In a Judgment dated June XX, 2016, the Probate Division identified the claimant as
its ward. It ordered that costs associated with the claimant’s probate matter be paid
by the City of St. Louis. On April XX, 2017, the Public Administrator for the City
of St. Louis, was substituted for as the claimant’s guardian.
Section 202(x)(1)(A)(ii)(III) of the Social Security Act (Act), 42 U.S.C. § 402(x)(1)(A)(ii)(III),
prohibits payment of Title II benefits to an individual who “is confined by court
order in an institution at public expense in connection with– . . . a finding that
[the] individual is incompetent to stand trial under an allegation of [a criminal]
offense.” An individual remains confined until “(I) he or she is released from the
care and supervision of such institution, and (II) such institution ceases to meet
the individual’s basic living needs.” 42 U.S.C. § 402(x)(1)(B)(ii)(I and II). The
purpose of section 402( x) is to “deny benefits to those persons whose needs are being
provided at public expense due to their confinement.” Wilkins v. Callahan, 127 F.3d 1260, 1262 (10th Cir. 1997).
Missouri law sets forth the procedure for committing individuals to state facilities
when they have been deemed incompetent to stand trial. See
Mo. Rev. Stat. § 552.020.11(6). When an individual lacks the mental fitness to proceed
in a criminal matter and is unlikely to be competent to proceed in the future, then
the court shall dismiss the criminal charges only if the accused is involuntarily
detained under Chapter 632 or deemed incapacitated under Chapter 475 and committed
to a mental-health facility by a guardian pursuant to section 632.120. See Mo. Rev. Stat. § 552.020.11(6); State v. Moore, 952 S.W.2d 812, 814 (Mo. Ct. App. 1997) (discussing subsection (6)).

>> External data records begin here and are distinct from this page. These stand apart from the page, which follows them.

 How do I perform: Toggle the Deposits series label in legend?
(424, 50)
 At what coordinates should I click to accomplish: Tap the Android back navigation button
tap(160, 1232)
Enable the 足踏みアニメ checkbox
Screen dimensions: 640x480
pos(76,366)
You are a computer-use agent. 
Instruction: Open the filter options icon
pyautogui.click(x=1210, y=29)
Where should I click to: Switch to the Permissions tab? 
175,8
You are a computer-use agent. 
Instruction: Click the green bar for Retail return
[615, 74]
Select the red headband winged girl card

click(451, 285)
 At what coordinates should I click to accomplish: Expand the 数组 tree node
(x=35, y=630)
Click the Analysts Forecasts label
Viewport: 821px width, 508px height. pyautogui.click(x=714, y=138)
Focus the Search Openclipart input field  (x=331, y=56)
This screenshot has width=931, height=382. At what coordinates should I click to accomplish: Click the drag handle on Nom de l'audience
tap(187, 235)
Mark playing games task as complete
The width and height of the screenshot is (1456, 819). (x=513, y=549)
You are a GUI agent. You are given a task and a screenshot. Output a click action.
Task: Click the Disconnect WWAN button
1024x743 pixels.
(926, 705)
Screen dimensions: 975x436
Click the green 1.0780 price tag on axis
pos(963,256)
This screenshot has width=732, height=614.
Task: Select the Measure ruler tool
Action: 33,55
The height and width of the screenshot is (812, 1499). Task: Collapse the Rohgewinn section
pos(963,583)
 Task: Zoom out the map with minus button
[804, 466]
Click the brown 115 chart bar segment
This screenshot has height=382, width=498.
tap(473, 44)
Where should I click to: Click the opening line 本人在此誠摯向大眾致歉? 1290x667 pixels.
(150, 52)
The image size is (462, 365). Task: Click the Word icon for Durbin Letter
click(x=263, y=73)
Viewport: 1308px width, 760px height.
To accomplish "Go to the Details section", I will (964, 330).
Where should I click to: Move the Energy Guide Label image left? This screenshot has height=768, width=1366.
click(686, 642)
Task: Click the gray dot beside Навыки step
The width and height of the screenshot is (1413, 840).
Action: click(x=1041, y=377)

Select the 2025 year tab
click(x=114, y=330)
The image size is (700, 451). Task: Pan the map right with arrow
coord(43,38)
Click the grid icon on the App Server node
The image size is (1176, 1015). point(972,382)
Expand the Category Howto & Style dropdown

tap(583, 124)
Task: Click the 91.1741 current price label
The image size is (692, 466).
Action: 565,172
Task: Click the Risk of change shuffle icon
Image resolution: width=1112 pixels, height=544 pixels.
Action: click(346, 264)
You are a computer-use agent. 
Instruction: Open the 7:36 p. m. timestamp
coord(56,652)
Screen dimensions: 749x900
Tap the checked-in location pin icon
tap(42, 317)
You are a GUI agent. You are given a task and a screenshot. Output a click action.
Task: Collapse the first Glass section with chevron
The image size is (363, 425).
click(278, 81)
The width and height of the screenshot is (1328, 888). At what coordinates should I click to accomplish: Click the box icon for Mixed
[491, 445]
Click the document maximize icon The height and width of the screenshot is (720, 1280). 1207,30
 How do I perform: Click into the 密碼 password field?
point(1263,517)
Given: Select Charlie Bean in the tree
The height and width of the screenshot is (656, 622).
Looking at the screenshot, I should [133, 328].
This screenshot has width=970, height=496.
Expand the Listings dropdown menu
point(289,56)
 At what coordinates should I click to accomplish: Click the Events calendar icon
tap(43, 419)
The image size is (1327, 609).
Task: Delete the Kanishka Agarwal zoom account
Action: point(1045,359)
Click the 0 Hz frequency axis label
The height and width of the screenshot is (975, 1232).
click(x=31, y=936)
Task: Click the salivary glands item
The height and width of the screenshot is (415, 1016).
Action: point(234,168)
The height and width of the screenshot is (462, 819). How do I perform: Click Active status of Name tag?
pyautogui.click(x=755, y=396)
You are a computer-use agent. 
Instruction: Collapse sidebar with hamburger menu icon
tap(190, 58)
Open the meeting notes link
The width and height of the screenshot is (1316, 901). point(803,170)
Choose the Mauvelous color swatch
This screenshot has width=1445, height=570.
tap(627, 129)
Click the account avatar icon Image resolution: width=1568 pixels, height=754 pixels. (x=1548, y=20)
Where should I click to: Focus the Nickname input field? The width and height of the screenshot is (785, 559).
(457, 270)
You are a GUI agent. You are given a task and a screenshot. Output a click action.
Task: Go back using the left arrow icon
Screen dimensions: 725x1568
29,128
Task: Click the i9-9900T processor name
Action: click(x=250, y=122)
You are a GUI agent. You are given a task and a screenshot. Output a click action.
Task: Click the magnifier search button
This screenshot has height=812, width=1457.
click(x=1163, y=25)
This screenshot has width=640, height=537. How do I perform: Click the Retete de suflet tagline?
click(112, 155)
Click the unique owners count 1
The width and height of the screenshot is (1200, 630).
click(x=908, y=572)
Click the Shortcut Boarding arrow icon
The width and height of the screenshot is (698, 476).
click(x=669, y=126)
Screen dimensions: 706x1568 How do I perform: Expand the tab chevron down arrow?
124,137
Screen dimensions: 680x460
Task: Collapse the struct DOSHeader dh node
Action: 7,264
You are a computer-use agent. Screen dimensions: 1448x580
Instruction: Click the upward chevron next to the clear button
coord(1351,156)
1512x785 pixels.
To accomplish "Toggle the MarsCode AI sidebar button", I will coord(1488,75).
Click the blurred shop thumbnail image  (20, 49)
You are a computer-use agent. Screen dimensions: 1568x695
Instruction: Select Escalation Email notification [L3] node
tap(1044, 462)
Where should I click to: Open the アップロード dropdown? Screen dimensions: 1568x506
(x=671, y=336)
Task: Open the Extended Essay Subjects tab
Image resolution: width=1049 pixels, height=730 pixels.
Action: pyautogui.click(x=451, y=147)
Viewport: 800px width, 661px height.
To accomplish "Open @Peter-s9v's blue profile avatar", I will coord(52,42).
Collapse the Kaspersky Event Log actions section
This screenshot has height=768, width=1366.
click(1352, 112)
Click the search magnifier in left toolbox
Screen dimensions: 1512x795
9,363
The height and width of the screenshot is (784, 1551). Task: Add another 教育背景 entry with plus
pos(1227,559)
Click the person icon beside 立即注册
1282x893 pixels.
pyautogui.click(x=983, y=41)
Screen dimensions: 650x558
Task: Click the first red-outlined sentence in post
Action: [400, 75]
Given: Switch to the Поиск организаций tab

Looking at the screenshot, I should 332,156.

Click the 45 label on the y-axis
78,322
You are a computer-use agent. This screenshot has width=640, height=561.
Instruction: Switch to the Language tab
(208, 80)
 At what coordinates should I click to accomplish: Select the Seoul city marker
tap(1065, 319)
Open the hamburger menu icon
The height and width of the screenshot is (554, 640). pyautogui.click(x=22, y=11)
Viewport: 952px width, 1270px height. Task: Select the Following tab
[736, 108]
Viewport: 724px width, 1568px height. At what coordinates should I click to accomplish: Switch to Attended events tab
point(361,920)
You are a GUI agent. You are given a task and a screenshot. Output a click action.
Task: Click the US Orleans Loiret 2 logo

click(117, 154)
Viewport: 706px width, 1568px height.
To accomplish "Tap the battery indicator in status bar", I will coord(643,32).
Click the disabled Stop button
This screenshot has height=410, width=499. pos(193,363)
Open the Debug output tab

Program Operations Manual System (POMS) GN 02607.330 outlines agency policy for individuals determined Incompetent to Stand Trial (IST)
by courts. If after a court drops criminal charges and the claimant’s commitment becomes
“civil” or “voluntary” instead of criminal, the claimant’s benefits remain suspended
until the institution “officially releases” the beneficiary and ceases to provide him or her with basic living needs. See POMS GN 02607.330.A.
Since 2006, the claimant has been confined to state institutions. In addition, all available evidence indicates that the claimant’s basic living needs
are provided by the state institution at the public expense. See POMS GN 02607.850.A.1.b (basic living needs means the institution provides the inmate with food, clothing,
and shelter) . Although the claimant’s commitment status was changed from criminal to incapacitated
under Chapter 475, a change in commitment status does not permit resumption of benefits
unless the institution releases the beneficiary and ceases to provide for her basic
§ 402(x)(1)(B)(ii); POMS GN 02607.330.A. Because the claimant remains incapacitated and confined to a public institution
and held at the public expense, her Title II benefits should remain in suspense.
Based on the information you have given us, we believe you would be justified in concluding
that the claimant’s benefits should remain in suspense.